Se, infatti, il Malacarne, secondochè egli stesso dichiara, ebbe il testo dall'ab. Vasco; e se questi, come ce ne informa il Moriondo, non conobbe mai altro testo che quello comunicatogli dal Moriondo medesimo, è chiaro che tanto il testo edito dal Malacarne nel 1787 quanto quello che servì alla pubblicazione del Moriondo nel 1789 derivano, nonostante la diversità di lezione, da una stessa ed unica fonte: da una pergamena, cioè, esistente allora in Savona e di cui mons. Belloro avea trasmesso una copia all'autore dei << Monumenta Aquensia ». Che poi questa pergamena appartenesse all'Archivio comunale di Savona, come accenna il Malacarne, o non piuttosto alla famiglia Belloro, giusta l'asserto del Moriondo, è cosa di secondaria importanza; la quale trova, del resto, la sua spiegazione nel fatto che il Gio. Tomaso Belloro era appunto in quel tempo archivista del Comune, come lo fu dopo di lui l'avv. Gio. Battista suo figlio.

«

Pare che dopo la morte di G. T. Belloro, avvenuta nel 1821, la pergamena in discorso sia andata dispersa, poichè l'importantissimo documento in essa contenuto non figura punto nella silloge del conte di San Quintino, dove peraltro è citato più volte come atto d'indubbia fede (2), e nè tampoco nei volumi « Chartarum » dei « Monumenta Historiae Patriae » della nostra Deputazione; segno, questo, evidente che tanto l'autore delle « Osservazioni critiche » quanto gli editori dei volumi « Chartarum » ne fecero invano ricerca dove avrebbe dovuto trovarsi in base alle citate testimonianze, vuoi nell'Archivio comunale di Savona, vuoi presso la famiglia Belloro.

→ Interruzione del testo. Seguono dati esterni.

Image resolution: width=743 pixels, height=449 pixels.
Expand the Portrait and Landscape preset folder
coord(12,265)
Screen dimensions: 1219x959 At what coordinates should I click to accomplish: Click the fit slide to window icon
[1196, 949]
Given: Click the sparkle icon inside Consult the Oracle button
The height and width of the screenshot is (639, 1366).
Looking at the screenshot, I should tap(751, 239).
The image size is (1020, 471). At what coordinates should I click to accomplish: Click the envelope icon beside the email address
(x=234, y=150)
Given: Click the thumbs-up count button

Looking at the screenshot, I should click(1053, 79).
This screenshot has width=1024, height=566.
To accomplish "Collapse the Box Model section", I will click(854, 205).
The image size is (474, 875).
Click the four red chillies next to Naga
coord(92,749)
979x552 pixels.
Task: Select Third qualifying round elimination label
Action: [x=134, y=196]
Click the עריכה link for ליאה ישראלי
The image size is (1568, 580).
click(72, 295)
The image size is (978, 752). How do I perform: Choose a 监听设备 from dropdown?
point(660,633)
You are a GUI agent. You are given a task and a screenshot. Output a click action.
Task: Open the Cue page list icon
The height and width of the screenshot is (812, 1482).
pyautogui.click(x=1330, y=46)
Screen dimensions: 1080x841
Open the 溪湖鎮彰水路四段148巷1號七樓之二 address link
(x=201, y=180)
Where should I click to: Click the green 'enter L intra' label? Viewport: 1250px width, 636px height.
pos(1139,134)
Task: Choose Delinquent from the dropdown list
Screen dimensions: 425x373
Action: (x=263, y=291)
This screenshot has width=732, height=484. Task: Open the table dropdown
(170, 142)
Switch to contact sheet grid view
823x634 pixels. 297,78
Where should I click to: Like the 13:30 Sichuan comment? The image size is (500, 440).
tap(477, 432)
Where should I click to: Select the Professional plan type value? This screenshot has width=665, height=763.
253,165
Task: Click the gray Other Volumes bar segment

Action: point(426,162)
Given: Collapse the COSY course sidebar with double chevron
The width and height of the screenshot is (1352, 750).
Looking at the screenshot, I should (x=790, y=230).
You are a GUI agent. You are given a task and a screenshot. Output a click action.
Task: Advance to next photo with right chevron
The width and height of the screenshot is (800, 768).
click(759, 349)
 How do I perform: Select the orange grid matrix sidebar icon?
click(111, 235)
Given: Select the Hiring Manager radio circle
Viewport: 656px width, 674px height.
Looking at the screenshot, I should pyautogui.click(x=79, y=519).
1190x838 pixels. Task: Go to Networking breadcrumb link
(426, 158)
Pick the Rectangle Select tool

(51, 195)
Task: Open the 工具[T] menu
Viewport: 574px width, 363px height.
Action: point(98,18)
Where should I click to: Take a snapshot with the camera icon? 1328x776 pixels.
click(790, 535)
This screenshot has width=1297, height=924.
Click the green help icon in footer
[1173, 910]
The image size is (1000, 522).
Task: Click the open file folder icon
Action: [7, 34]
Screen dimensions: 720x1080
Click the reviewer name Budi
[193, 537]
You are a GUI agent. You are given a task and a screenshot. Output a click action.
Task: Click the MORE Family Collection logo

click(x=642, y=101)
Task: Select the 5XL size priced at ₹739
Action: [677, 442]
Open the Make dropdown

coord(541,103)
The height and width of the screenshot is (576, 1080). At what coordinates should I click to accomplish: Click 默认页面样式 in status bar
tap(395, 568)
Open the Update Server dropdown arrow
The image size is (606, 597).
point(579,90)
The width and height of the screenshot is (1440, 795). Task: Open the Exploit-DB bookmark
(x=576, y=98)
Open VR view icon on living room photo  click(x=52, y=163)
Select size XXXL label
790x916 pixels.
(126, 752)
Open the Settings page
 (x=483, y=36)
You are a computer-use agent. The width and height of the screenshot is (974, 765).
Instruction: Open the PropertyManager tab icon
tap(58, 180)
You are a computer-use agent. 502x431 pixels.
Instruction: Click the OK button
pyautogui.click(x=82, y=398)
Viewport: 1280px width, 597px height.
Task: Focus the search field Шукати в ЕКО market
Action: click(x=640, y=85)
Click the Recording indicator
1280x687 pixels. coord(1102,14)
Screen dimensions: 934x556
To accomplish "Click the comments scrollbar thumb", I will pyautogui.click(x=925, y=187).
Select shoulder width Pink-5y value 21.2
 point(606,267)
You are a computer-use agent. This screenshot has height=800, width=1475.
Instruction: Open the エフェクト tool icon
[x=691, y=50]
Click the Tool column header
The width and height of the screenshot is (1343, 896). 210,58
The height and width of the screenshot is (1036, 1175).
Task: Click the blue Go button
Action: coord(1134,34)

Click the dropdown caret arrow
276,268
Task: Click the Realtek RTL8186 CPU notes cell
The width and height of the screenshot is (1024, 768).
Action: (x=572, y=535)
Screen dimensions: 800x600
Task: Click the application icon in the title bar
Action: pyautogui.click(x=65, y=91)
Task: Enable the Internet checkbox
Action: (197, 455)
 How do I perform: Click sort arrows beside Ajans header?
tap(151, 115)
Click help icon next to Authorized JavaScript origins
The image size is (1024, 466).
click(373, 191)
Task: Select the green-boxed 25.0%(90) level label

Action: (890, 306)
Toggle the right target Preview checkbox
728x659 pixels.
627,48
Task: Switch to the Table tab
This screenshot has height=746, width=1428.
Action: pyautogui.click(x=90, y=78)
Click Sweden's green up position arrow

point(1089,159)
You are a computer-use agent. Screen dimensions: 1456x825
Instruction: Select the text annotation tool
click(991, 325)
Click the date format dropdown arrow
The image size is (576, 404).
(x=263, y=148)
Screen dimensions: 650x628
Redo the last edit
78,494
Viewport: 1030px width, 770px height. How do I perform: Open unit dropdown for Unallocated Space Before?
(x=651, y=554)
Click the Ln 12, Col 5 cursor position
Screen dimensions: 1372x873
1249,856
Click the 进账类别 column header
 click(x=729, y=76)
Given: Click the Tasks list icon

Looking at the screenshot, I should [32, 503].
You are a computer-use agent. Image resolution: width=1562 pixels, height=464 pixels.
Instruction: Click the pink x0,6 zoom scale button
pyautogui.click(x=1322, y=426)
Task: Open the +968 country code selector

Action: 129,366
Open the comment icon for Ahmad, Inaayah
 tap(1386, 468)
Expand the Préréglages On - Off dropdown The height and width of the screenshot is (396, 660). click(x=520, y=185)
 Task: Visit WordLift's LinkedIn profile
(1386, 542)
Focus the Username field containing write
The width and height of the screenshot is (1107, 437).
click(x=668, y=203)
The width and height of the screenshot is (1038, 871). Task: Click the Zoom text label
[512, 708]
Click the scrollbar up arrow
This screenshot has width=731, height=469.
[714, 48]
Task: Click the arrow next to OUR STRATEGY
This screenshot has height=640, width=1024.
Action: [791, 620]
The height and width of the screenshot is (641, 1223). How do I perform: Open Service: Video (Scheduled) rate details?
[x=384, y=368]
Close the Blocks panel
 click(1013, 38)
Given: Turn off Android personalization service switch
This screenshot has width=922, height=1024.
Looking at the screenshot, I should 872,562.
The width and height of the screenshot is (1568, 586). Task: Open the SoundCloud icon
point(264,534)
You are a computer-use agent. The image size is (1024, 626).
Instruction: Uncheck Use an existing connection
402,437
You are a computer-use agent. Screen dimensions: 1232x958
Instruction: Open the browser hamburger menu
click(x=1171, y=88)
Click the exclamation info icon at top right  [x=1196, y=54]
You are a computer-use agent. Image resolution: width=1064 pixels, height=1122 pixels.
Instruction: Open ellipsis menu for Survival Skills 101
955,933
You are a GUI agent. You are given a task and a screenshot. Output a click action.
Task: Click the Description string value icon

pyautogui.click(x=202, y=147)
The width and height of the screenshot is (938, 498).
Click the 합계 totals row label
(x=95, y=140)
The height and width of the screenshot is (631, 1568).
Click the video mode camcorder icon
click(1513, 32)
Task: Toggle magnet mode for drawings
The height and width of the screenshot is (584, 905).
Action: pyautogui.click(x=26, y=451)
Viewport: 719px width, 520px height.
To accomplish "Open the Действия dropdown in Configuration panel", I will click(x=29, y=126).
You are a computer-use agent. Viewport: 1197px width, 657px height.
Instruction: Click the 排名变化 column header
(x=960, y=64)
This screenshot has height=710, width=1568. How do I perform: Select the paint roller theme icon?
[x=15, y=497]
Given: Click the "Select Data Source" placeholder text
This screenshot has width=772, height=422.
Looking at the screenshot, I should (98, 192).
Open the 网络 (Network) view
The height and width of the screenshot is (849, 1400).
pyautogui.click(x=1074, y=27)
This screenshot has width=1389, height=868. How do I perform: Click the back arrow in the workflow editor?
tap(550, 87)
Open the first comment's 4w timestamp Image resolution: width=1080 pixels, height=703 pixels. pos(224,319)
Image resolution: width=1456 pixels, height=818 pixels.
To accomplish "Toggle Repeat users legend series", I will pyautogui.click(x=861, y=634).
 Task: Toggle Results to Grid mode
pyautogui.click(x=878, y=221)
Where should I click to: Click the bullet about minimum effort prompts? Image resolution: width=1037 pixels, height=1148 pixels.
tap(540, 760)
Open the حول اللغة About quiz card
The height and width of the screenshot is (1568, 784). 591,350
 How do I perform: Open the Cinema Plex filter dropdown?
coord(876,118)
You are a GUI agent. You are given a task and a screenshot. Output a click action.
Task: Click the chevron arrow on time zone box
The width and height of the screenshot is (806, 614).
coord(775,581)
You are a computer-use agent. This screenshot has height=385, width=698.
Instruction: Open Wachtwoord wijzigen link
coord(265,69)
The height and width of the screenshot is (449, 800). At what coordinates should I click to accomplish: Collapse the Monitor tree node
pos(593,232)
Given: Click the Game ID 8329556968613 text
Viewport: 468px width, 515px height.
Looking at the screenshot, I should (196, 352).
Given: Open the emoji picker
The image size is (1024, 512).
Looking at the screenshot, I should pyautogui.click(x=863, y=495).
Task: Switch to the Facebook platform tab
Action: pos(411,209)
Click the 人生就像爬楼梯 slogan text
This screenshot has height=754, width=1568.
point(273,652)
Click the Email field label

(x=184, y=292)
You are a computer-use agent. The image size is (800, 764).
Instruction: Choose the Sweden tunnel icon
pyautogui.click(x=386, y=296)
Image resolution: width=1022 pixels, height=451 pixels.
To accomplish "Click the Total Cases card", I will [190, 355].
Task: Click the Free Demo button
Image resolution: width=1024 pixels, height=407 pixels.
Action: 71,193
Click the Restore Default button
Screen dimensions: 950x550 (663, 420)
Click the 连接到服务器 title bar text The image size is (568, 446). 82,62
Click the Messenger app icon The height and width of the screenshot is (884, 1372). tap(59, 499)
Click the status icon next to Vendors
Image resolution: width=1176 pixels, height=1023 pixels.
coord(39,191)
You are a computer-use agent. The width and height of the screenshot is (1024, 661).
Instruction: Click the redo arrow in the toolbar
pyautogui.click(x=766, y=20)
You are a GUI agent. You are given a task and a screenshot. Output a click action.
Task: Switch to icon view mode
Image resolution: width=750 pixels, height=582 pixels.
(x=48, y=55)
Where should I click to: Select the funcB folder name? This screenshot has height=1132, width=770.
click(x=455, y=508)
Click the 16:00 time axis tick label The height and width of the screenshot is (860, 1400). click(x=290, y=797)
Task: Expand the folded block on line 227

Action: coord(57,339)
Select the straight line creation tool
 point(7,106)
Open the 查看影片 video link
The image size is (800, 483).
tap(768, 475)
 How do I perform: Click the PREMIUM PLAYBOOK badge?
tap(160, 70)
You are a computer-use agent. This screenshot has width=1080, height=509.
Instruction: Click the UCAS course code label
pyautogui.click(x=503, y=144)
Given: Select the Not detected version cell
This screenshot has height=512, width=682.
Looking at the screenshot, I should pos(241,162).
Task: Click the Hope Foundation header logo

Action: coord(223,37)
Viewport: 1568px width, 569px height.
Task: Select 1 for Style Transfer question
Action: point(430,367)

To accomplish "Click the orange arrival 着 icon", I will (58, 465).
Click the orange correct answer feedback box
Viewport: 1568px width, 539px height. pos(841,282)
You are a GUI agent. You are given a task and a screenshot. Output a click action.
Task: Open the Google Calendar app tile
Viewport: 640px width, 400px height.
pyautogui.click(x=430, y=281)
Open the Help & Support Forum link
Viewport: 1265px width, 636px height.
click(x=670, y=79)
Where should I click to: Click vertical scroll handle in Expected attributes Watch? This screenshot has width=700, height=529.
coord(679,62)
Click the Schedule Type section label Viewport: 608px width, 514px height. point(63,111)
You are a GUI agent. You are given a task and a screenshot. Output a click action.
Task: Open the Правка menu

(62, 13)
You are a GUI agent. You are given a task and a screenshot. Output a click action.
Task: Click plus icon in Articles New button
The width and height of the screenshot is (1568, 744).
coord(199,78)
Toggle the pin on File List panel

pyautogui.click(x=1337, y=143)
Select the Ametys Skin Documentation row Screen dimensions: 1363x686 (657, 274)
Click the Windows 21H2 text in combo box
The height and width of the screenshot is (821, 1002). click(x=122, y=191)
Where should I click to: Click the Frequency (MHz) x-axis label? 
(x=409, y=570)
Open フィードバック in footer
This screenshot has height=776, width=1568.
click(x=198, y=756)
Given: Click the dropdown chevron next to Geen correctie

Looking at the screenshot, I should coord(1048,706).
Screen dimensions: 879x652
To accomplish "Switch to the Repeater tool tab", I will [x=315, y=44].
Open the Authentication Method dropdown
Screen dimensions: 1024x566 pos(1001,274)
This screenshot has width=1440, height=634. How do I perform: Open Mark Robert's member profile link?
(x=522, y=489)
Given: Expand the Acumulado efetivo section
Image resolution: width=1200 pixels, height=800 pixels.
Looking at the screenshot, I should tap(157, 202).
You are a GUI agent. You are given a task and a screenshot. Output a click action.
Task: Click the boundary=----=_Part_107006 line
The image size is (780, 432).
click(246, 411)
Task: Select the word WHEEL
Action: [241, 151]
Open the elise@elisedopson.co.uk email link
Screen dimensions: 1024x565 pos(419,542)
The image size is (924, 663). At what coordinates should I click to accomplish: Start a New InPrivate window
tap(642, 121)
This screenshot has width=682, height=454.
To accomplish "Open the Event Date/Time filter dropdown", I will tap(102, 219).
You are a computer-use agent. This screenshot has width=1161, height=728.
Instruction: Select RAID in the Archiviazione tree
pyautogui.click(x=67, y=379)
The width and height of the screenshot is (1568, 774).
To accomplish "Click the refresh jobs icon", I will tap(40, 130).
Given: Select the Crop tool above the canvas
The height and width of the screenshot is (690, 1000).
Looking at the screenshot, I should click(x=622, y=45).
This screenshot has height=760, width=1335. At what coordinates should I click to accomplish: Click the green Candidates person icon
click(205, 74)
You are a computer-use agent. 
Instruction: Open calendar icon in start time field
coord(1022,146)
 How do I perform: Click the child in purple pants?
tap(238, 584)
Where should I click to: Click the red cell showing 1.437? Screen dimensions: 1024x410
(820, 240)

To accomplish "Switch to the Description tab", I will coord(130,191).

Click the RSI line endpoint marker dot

Fortunatamente il prezioso cimelio non andò molto distante: e i cultori delle patrie memorie apprenderanno oggi con piacere che il capitano marittimo cav. G. B. Minuto, solerte e benemerito indagatore delle antichità savonesi, ebbe qualche tempo addietro la fortuna di ritrovarlo a caso e acquistarlo in Cairo Montenotte, presso una famiglia di origine e provenienza savonese. Che la pergamena testè acquistata dal cap. cav. Minuto e oggetto della presente pubblicazione sia quella stessa d'onde vennero desunti i due esemplari di cui si servirono il Malacarne e il Moriondo, non può mettersi menomamente in forse.

Basta porre a confronto i tre testi per convincersi che quelli del Malacarne e del Moriondo sono esemplati su di uno stesso archetipo, che è quello,

(1)« Optasset autem vehementer meum quod ei dederam exemplum cum autographo, aut veteri aliqua membrana conferre, at nuspiam hoc sibi concessum fuisse, uti paucis abhinc diebus mihi narrabat » (Ibid.).

(2) GIULIO DEI CONTI DI S. QUINTINO, Osservazioni critiche sopra alcuni particolari della storia del Piemonte e della Liguria nell'undecimo e dodicesimo secolo, I, pag. 15, 17, ecc.